● MATERIAL TO PROCESS:
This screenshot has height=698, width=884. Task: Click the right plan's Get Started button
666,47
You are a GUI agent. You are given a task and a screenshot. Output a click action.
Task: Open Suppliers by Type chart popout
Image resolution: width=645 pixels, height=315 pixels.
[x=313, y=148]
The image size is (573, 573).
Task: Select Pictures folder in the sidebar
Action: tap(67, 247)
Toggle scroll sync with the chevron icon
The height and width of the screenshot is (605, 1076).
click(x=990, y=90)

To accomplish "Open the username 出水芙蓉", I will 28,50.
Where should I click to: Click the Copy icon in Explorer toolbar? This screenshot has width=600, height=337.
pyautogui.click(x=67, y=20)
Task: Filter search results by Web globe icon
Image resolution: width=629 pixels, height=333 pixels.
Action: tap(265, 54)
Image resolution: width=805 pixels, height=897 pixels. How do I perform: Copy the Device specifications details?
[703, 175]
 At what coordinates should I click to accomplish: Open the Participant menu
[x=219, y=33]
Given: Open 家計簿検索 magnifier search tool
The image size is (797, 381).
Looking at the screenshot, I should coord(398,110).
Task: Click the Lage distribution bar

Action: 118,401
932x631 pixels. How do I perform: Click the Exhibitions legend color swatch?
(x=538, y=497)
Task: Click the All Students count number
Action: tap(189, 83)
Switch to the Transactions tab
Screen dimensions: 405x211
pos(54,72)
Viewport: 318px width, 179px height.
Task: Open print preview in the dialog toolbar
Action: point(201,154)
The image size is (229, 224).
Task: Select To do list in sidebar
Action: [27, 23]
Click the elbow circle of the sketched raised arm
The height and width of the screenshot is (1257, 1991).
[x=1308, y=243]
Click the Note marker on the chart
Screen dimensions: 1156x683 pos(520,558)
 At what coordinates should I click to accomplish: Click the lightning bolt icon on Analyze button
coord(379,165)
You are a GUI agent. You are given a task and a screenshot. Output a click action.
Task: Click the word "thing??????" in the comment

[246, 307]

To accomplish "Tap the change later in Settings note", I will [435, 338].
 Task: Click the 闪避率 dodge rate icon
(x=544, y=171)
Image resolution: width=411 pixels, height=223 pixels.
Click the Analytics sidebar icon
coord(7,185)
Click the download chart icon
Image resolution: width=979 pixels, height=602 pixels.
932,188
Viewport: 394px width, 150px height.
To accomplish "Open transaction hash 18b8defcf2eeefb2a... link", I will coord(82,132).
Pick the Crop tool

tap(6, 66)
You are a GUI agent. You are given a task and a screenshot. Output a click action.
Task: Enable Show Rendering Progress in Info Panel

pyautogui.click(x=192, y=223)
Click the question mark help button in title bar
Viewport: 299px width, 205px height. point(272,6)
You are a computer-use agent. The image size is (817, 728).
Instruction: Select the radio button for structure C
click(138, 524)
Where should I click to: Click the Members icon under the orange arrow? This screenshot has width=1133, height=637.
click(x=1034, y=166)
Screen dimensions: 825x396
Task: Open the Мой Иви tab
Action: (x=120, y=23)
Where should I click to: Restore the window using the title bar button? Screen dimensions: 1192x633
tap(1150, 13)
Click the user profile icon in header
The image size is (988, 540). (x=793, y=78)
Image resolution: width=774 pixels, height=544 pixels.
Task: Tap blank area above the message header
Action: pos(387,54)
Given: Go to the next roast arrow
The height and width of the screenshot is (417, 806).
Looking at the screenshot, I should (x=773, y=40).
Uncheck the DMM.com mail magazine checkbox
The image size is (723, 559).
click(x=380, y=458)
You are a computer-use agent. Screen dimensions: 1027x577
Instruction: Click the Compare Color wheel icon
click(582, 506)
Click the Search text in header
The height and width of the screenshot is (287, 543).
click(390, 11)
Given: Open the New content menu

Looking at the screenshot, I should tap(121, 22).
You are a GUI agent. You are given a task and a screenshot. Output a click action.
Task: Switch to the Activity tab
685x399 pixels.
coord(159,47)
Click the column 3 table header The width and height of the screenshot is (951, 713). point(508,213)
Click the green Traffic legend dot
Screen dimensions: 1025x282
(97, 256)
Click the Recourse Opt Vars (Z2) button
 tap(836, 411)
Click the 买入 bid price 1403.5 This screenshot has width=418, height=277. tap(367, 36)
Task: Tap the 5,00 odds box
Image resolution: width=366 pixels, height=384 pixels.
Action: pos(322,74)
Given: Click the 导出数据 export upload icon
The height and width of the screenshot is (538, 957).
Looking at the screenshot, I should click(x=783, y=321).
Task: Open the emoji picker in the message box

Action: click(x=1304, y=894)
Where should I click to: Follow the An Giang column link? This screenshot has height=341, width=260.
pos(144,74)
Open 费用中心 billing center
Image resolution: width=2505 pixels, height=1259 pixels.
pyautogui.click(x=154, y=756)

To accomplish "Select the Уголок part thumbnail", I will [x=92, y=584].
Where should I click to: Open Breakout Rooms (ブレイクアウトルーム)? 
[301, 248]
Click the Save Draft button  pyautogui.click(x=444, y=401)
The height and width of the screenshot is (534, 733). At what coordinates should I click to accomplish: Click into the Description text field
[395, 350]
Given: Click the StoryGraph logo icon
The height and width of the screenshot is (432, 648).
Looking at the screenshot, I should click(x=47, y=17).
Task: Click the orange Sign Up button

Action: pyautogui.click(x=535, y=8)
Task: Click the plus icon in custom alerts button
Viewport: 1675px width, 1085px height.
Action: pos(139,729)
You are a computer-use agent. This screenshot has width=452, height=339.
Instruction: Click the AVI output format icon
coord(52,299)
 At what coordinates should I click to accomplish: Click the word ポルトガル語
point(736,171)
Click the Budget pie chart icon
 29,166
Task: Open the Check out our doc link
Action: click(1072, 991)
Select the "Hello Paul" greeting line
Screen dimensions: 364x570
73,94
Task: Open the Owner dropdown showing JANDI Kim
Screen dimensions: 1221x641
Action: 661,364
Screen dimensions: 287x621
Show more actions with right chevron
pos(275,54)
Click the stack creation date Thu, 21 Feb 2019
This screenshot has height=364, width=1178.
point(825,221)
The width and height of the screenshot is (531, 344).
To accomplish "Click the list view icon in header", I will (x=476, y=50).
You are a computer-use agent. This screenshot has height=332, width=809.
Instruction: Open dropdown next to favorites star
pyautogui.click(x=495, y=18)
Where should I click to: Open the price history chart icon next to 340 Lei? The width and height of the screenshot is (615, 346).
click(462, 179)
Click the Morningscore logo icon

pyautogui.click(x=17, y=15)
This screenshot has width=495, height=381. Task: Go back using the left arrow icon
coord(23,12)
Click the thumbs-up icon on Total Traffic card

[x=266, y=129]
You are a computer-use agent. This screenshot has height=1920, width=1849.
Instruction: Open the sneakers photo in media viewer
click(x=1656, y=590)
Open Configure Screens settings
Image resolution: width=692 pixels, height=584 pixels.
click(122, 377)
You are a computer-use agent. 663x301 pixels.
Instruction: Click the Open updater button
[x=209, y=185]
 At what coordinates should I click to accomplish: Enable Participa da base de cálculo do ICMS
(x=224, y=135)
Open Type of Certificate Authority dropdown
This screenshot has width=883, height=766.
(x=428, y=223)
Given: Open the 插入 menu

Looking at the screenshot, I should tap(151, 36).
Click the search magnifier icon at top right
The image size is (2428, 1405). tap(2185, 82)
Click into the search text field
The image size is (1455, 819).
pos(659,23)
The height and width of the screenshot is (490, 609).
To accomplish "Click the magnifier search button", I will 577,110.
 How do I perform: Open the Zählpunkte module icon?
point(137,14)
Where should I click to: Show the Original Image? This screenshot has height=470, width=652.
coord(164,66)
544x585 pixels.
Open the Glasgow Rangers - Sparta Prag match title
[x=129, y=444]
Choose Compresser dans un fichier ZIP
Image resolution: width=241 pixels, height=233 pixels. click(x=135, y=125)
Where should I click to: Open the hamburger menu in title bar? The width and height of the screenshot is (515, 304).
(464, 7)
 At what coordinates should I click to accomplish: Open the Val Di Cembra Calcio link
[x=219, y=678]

● DIRECTIONS FOR THIS TASK: Reproduce verbatim the stretch of the material from the line containing "Click the user profile icon in header" through the line containing "tap(836, 411)".

● ANSWER TO THE EXERCISE:
Click the user profile icon in header
The image size is (988, 540). (x=793, y=78)
Image resolution: width=774 pixels, height=544 pixels.
Task: Tap blank area above the message header
Action: pos(387,54)
Given: Go to the next roast arrow
The height and width of the screenshot is (417, 806).
Looking at the screenshot, I should (x=773, y=40).
Uncheck the DMM.com mail magazine checkbox
The image size is (723, 559).
click(x=380, y=458)
You are a computer-use agent. Screen dimensions: 1027x577
Instruction: Click the Compare Color wheel icon
click(582, 506)
Click the Search text in header
The height and width of the screenshot is (287, 543).
click(390, 11)
Given: Open the New content menu

Looking at the screenshot, I should tap(121, 22).
You are a GUI agent. You are given a task and a screenshot. Output a click action.
Task: Switch to the Activity tab
685x399 pixels.
coord(159,47)
Click the column 3 table header The width and height of the screenshot is (951, 713). point(508,213)
Click the green Traffic legend dot
Screen dimensions: 1025x282
(97, 256)
Click the Recourse Opt Vars (Z2) button
 tap(836, 411)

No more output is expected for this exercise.